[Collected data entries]
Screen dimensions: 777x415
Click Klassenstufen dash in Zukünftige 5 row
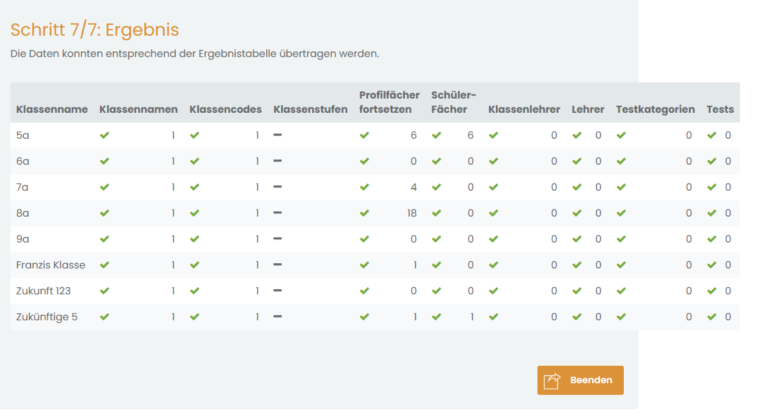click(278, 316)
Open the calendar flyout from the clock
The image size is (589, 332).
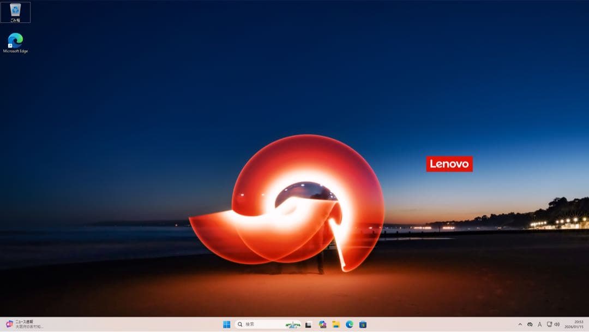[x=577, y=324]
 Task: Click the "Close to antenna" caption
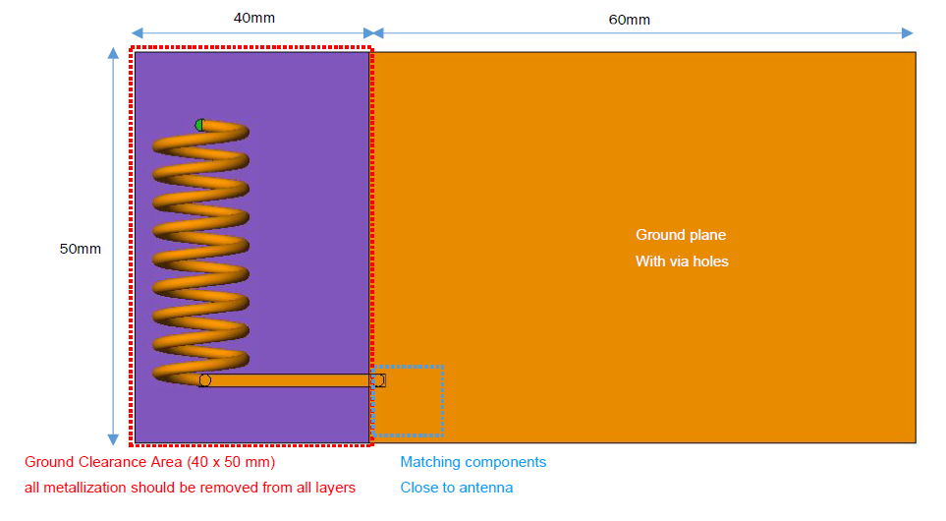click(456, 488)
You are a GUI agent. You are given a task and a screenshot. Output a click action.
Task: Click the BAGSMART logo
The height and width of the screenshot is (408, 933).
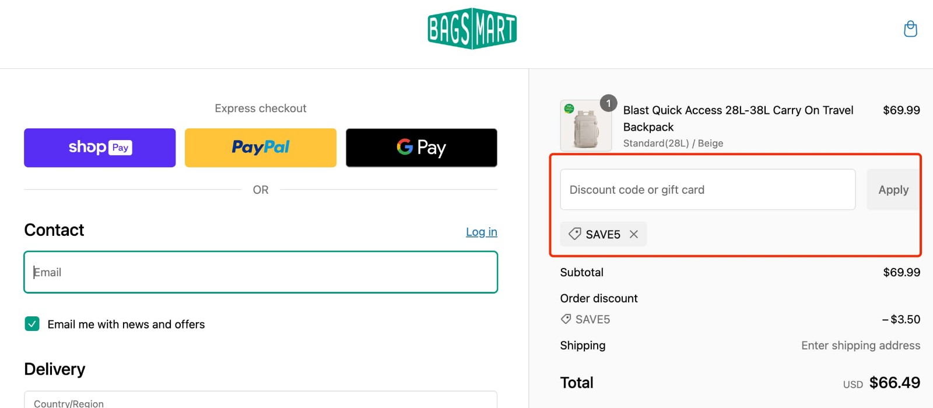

- **REQUIRED ACTION**
Which lines above hold the string "screenshot"? Show each of them.

- **TASK RESPONSE**
You are a GUI agent. You are given a task and a screenshot. Output a click action.
The height and width of the screenshot is (408, 933).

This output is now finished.